Utah's got a monetary problem. We're wasting lots of taxpayers' dollars on managing parolees.
And worse, besides the wasted money, our state is just about worst in the nation when it comes to recidivism rates, or parolees returning to the state prison system.
There's a reason this is happening. According to a state audit, the different communities in our state have a helter-skelter approach to managing parolees.
Vernal, for example, allows parolees 15 offenses before parole is revoked. In Moab, only four offenses sends a parolee back to prison.
These varied guidelines are ridiculous, and can no longer be tolerated. Utah needs to have uniform guidelines and better training of parole supervisors. That's what the audit recommends and it's good advice that needs to be implemented.
The current system has allowed for wide disparities of parolees' fates depending on the city. Between 2008 and 2012, Ogden had 32 percent of parolees return to prison.

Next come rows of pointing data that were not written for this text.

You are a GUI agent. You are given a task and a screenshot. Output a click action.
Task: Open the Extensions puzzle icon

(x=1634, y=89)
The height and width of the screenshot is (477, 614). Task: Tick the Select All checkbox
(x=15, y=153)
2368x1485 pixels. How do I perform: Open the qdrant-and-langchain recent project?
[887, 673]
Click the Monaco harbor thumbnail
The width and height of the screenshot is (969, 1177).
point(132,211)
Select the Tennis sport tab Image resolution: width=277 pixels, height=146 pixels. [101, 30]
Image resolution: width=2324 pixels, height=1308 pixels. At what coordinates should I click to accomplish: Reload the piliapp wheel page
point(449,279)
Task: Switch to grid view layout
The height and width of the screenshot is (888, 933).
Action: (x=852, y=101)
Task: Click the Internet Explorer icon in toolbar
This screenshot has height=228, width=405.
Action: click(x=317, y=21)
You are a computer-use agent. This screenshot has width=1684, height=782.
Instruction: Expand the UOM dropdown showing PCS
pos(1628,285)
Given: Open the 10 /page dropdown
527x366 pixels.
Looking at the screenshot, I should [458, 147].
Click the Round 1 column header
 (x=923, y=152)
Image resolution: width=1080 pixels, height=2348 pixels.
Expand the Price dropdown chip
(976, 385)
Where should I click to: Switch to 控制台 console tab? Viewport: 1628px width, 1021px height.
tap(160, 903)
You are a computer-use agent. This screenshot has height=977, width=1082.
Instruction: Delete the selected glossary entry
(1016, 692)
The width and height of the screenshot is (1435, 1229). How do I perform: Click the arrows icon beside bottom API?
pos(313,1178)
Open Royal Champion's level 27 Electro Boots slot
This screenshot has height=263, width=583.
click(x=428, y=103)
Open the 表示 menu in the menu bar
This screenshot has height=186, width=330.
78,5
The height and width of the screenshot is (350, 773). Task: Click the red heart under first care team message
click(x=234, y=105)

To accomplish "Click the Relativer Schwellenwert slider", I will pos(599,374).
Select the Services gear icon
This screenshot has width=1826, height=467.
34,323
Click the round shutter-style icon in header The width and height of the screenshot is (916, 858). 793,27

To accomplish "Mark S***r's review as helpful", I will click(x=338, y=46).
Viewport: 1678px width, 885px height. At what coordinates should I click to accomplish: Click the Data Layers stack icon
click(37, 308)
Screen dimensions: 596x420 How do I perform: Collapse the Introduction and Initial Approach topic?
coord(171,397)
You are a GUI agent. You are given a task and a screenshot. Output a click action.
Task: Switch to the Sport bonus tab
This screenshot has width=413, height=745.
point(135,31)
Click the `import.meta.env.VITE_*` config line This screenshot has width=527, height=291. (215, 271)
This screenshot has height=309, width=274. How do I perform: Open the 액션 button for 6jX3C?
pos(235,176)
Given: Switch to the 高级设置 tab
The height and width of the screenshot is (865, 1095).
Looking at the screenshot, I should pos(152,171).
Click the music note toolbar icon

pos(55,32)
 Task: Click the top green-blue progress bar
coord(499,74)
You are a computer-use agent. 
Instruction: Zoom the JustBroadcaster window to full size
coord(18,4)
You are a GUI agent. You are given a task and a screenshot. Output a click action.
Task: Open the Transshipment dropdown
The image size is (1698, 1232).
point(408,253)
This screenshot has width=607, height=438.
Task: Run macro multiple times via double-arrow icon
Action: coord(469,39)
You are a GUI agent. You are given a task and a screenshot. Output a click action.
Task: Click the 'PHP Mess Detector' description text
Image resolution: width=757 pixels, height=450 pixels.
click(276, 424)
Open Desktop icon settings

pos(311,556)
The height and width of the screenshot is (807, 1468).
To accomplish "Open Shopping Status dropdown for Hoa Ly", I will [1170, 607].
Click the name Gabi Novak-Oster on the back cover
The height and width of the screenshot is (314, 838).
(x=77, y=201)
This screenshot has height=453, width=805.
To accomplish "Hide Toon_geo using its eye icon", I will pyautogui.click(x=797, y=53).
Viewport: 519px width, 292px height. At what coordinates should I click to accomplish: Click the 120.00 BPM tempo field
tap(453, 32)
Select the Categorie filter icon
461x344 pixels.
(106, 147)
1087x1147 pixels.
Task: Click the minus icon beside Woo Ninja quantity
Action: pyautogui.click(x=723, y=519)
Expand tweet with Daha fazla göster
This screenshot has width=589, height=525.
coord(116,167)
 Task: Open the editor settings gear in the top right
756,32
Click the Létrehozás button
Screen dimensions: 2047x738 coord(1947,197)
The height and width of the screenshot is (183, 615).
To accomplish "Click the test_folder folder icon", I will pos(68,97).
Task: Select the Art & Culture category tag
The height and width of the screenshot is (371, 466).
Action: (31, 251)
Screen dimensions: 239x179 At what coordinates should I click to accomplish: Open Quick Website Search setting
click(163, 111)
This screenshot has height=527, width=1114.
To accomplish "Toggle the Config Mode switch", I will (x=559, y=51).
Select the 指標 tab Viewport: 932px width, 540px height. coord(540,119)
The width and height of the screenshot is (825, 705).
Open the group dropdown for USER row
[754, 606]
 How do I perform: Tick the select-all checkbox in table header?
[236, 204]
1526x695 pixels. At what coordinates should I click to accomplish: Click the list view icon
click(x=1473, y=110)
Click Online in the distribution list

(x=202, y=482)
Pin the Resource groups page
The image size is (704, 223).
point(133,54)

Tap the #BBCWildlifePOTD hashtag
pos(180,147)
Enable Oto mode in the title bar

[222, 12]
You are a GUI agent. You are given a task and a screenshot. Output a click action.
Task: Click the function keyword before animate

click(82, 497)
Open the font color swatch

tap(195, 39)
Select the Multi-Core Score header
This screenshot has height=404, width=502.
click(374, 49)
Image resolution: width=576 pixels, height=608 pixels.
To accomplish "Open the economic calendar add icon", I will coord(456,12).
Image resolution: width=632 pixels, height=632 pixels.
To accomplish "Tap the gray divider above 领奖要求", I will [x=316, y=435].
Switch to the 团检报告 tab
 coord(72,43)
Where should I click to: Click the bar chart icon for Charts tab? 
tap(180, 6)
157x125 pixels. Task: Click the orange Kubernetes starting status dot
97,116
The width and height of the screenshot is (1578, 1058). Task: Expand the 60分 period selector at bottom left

In contrast, Farmington had 21 percent, and Brigham City, 15 percent.
According to the national Bureau of Justice, Utah ranks an unenviable number two in the nation in parolees being sent back to prison. The state audit contends that with uniform guidelines and better training, Utah can educe those numbers, and save taxpayers' dollars.
We agree. Besides the training for parole officers, a better state system can also improve the chances of parolees finding work, avoiding temptations such as drugs, and having a better chance of reforming their lives.
A lower recidivism rate, due to the audit's recommendations, can save money that we're currently using to send these parolees back to prison.